Dataset excerpts: Begin

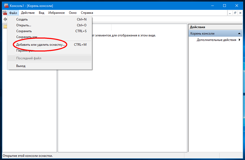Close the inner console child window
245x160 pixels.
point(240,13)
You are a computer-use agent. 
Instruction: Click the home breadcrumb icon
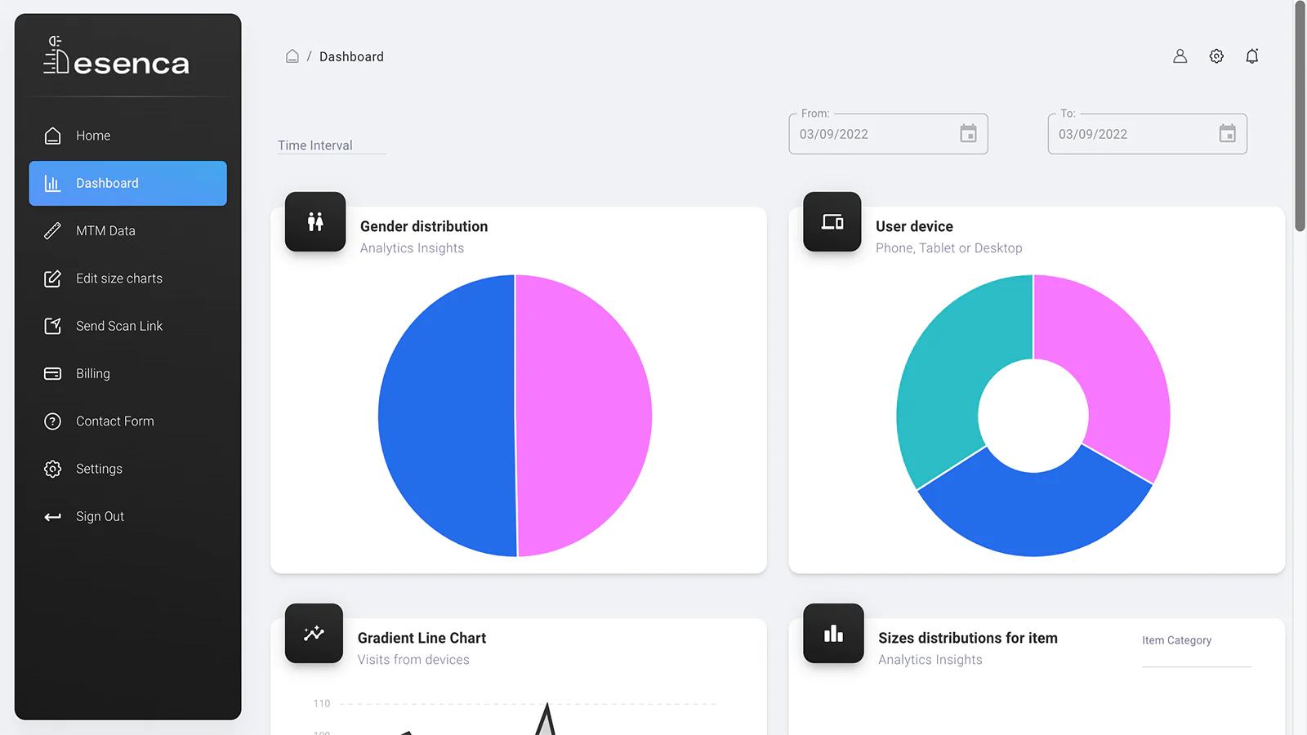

Dataset excerpts: End
Dataset excerpts: Begin

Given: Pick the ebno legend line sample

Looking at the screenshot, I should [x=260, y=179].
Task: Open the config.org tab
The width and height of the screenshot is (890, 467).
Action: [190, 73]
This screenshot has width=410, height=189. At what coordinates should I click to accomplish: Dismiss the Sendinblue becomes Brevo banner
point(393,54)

Dataset excerpts: End
Dataset excerpts: Begin

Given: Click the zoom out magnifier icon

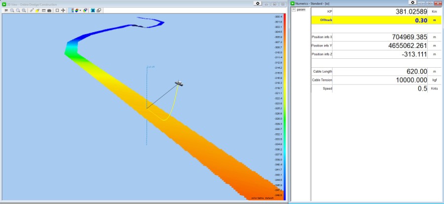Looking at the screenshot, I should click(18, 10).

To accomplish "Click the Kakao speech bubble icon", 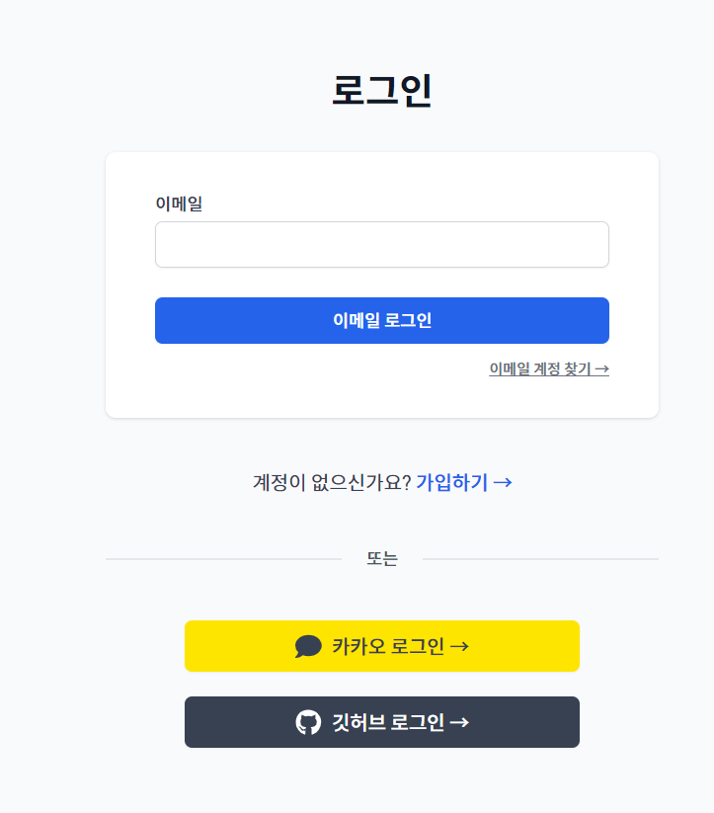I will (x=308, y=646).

Dataset excerpts: End

Task objective:
Referring to the material above, set down exactly the lines between the line with "You are a computer-use agent." and the line with "Instruction: Click the home breadcrumb icon", inclusive, and no other lines.

Solution to this problem:
You are a computer-use agent. 
Instruction: Click the home breadcrumb icon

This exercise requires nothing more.